### Task objective
Your task is to reproduce exactly the lines from the line with "The height and width of the screenshot is (1092, 1094)." through the end of the records below.

Stored items
• • • • • • •

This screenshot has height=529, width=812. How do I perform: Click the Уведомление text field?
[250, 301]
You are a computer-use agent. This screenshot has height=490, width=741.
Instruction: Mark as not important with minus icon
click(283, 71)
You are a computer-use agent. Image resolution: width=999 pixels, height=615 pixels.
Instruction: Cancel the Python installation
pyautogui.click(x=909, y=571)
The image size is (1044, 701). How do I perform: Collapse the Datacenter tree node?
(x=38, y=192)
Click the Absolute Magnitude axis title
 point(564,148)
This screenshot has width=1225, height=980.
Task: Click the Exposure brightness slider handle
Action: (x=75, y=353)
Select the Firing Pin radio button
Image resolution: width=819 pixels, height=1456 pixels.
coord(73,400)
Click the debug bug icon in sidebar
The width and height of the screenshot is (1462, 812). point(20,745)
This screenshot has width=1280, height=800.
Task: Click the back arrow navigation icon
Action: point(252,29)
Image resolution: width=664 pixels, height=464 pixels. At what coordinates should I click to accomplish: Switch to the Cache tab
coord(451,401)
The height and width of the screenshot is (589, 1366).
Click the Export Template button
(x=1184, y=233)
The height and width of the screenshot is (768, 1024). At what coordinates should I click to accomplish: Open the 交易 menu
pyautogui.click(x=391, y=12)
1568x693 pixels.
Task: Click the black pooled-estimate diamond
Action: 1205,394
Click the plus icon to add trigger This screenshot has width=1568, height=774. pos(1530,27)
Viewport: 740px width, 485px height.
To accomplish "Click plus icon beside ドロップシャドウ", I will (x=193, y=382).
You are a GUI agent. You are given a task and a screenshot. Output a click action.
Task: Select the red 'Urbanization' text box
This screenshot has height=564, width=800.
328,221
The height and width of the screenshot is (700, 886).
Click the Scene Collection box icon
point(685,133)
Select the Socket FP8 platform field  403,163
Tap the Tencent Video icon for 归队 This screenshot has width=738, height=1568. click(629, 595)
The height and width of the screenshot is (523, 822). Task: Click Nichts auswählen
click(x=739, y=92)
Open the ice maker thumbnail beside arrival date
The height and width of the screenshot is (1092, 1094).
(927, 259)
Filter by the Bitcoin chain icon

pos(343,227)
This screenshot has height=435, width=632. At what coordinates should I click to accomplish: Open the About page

• • • • • • •

### Exercise answer
The height and width of the screenshot is (1092, 1094).
(927, 259)
Filter by the Bitcoin chain icon

pos(343,227)
This screenshot has height=435, width=632. At what coordinates should I click to accomplish: Open the About page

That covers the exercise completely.